====== Data supplied

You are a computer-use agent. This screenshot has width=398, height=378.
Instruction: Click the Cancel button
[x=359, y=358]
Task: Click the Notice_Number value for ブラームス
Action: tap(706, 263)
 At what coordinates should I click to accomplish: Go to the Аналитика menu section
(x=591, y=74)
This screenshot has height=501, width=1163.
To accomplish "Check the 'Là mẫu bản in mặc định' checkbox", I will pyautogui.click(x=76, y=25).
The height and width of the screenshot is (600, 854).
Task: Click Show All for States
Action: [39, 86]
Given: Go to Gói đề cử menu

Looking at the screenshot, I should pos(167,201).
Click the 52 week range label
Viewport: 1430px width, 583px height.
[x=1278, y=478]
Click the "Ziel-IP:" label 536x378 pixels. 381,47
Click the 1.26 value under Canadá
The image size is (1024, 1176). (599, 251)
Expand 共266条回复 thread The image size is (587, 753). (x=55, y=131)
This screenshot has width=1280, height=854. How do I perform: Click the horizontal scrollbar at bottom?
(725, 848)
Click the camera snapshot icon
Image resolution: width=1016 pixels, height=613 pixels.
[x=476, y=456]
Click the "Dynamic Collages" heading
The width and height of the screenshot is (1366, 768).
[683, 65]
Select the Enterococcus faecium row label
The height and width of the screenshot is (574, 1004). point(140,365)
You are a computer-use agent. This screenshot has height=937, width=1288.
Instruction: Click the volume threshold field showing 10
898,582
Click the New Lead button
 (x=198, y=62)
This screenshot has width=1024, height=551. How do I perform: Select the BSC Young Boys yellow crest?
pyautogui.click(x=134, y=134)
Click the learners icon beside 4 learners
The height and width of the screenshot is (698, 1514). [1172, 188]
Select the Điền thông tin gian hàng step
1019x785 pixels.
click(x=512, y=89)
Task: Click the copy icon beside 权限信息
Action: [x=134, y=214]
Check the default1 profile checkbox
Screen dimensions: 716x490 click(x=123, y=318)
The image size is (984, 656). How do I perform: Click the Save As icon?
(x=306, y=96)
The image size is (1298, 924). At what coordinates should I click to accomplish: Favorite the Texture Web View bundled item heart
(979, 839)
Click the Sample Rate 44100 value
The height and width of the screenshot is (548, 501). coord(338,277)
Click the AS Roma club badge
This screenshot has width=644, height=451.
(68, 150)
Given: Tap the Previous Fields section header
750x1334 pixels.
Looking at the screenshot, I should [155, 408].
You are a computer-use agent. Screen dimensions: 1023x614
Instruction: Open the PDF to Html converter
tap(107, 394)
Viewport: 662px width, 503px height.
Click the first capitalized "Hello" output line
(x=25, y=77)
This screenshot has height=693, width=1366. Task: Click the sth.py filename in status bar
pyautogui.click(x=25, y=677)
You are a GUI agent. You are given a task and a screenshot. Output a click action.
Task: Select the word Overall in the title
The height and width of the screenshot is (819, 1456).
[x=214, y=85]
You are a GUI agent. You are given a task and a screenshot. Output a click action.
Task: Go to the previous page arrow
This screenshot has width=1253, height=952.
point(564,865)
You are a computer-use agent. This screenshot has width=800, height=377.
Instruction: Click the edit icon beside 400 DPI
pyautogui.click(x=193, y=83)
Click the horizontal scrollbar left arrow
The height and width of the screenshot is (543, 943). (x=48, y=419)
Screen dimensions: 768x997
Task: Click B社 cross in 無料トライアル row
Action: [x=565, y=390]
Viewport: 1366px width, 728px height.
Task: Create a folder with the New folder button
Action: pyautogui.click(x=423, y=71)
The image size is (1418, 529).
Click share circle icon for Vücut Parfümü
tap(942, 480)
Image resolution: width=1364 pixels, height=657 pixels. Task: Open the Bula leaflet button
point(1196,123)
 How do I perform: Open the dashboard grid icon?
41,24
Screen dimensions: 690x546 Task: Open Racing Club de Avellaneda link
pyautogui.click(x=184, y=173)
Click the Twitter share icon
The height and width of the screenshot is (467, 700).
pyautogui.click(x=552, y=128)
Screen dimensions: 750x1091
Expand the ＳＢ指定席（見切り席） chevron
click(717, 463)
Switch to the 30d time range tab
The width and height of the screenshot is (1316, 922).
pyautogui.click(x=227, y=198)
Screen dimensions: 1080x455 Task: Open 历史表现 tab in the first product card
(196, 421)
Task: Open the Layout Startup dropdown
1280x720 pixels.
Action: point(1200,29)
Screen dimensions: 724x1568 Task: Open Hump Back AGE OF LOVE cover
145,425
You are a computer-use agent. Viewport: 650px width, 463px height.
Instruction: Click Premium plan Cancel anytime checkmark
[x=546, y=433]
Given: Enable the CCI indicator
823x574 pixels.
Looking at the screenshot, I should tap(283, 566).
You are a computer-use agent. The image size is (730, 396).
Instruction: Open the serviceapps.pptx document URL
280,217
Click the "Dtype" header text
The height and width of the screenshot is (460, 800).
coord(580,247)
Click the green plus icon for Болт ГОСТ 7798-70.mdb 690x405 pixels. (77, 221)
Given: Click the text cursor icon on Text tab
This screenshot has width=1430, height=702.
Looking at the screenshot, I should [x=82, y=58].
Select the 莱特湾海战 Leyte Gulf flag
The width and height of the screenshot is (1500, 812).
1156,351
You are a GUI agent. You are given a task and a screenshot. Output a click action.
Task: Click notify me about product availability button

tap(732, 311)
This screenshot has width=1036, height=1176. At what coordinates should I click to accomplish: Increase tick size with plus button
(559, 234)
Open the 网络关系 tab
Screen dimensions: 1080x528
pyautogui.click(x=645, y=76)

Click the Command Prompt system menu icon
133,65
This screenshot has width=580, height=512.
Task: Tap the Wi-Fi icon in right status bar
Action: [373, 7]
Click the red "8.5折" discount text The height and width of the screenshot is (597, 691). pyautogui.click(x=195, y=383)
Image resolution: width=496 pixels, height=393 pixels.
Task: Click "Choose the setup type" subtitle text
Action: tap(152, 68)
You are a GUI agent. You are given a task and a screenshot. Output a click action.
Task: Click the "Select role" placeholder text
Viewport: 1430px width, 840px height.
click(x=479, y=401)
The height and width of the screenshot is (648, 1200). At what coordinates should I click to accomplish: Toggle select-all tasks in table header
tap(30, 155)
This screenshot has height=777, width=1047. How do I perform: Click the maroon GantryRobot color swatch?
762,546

============

Work required
Reprint the whole listing above exactly.

Response area
You are a computer-use agent. This screenshot has width=398, height=378.
Instruction: Click the Cancel button
[x=359, y=358]
Task: Click the Notice_Number value for ブラームス
Action: tap(706, 263)
 At what coordinates should I click to accomplish: Go to the Аналитика menu section
(x=591, y=74)
This screenshot has height=501, width=1163.
To accomplish "Check the 'Là mẫu bản in mặc định' checkbox", I will pyautogui.click(x=76, y=25).
The height and width of the screenshot is (600, 854).
Task: Click Show All for States
Action: [39, 86]
Given: Go to Gói đề cử menu

Looking at the screenshot, I should pos(167,201).
Click the 52 week range label
Viewport: 1430px width, 583px height.
[x=1278, y=478]
Click the "Ziel-IP:" label 536x378 pixels. 381,47
Click the 1.26 value under Canadá
The image size is (1024, 1176). (599, 251)
Expand 共266条回复 thread The image size is (587, 753). (x=55, y=131)
This screenshot has width=1280, height=854. How do I perform: Click the horizontal scrollbar at bottom?
(725, 848)
Click the camera snapshot icon
Image resolution: width=1016 pixels, height=613 pixels.
[x=476, y=456]
Click the "Dynamic Collages" heading
The width and height of the screenshot is (1366, 768).
[683, 65]
Select the Enterococcus faecium row label
The height and width of the screenshot is (574, 1004). point(140,365)
You are a computer-use agent. This screenshot has height=937, width=1288.
Instruction: Click the volume threshold field showing 10
898,582
Click the New Lead button
 (x=198, y=62)
This screenshot has width=1024, height=551. How do I perform: Select the BSC Young Boys yellow crest?
pyautogui.click(x=134, y=134)
Click the learners icon beside 4 learners
The height and width of the screenshot is (698, 1514). [1172, 188]
Select the Điền thông tin gian hàng step
1019x785 pixels.
click(x=512, y=89)
Task: Click the copy icon beside 权限信息
Action: [x=134, y=214]
Check the default1 profile checkbox
Screen dimensions: 716x490 click(x=123, y=318)
The image size is (984, 656). How do I perform: Click the Save As icon?
(x=306, y=96)
The image size is (1298, 924). At what coordinates should I click to accomplish: Favorite the Texture Web View bundled item heart
(979, 839)
Click the Sample Rate 44100 value
The height and width of the screenshot is (548, 501). coord(338,277)
Click the AS Roma club badge
This screenshot has width=644, height=451.
(68, 150)
Given: Tap the Previous Fields section header
750x1334 pixels.
Looking at the screenshot, I should [155, 408].
You are a computer-use agent. Screen dimensions: 1023x614
Instruction: Open the PDF to Html converter
tap(107, 394)
Viewport: 662px width, 503px height.
Click the first capitalized "Hello" output line
(x=25, y=77)
This screenshot has height=693, width=1366. Task: Click the sth.py filename in status bar
pyautogui.click(x=25, y=677)
You are a GUI agent. You are given a task and a screenshot. Output a click action.
Task: Select the word Overall in the title
The height and width of the screenshot is (819, 1456).
[x=214, y=85]
You are a GUI agent. You are given a task and a screenshot. Output a click action.
Task: Go to the previous page arrow
This screenshot has width=1253, height=952.
point(564,865)
You are a computer-use agent. This screenshot has width=800, height=377.
Instruction: Click the edit icon beside 400 DPI
pyautogui.click(x=193, y=83)
Click the horizontal scrollbar left arrow
The height and width of the screenshot is (543, 943). (x=48, y=419)
Screen dimensions: 768x997
Task: Click B社 cross in 無料トライアル row
Action: [x=565, y=390]
Viewport: 1366px width, 728px height.
Task: Create a folder with the New folder button
Action: pyautogui.click(x=423, y=71)
The image size is (1418, 529).
Click share circle icon for Vücut Parfümü
tap(942, 480)
Image resolution: width=1364 pixels, height=657 pixels. Task: Open the Bula leaflet button
point(1196,123)
 How do I perform: Open the dashboard grid icon?
41,24
Screen dimensions: 690x546 Task: Open Racing Club de Avellaneda link
pyautogui.click(x=184, y=173)
Click the Twitter share icon
The height and width of the screenshot is (467, 700).
pyautogui.click(x=552, y=128)
Screen dimensions: 750x1091
Expand the ＳＢ指定席（見切り席） chevron
click(717, 463)
Switch to the 30d time range tab
The width and height of the screenshot is (1316, 922).
pyautogui.click(x=227, y=198)
Screen dimensions: 1080x455 Task: Open 历史表现 tab in the first product card
(196, 421)
Task: Open the Layout Startup dropdown
1280x720 pixels.
Action: point(1200,29)
Screen dimensions: 724x1568 Task: Open Hump Back AGE OF LOVE cover
145,425
You are a computer-use agent. Viewport: 650px width, 463px height.
Instruction: Click Premium plan Cancel anytime checkmark
[x=546, y=433]
Given: Enable the CCI indicator
823x574 pixels.
Looking at the screenshot, I should tap(283, 566).
You are a computer-use agent. The image size is (730, 396).
Instruction: Open the serviceapps.pptx document URL
280,217
Click the "Dtype" header text
The height and width of the screenshot is (460, 800).
coord(580,247)
Click the green plus icon for Болт ГОСТ 7798-70.mdb 690x405 pixels. (77, 221)
Given: Click the text cursor icon on Text tab
This screenshot has width=1430, height=702.
Looking at the screenshot, I should [x=82, y=58].
Select the 莱特湾海战 Leyte Gulf flag
The width and height of the screenshot is (1500, 812).
1156,351
You are a GUI agent. You are given a task and a screenshot. Output a click action.
Task: Click notify me about product availability button

tap(732, 311)
This screenshot has width=1036, height=1176. At what coordinates should I click to accomplish: Increase tick size with plus button
(559, 234)
Open the 网络关系 tab
Screen dimensions: 1080x528
pyautogui.click(x=645, y=76)

Click the Command Prompt system menu icon
133,65
This screenshot has width=580, height=512.
Task: Tap the Wi-Fi icon in right status bar
Action: [373, 7]
Click the red "8.5折" discount text The height and width of the screenshot is (597, 691). pyautogui.click(x=195, y=383)
Image resolution: width=496 pixels, height=393 pixels.
Task: Click "Choose the setup type" subtitle text
Action: tap(152, 68)
You are a GUI agent. You are given a task and a screenshot. Output a click action.
Task: Click the "Select role" placeholder text
Viewport: 1430px width, 840px height.
click(x=479, y=401)
The height and width of the screenshot is (648, 1200). At what coordinates should I click to accomplish: Toggle select-all tasks in table header
tap(30, 155)
This screenshot has height=777, width=1047. How do I perform: Click the maroon GantryRobot color swatch?
762,546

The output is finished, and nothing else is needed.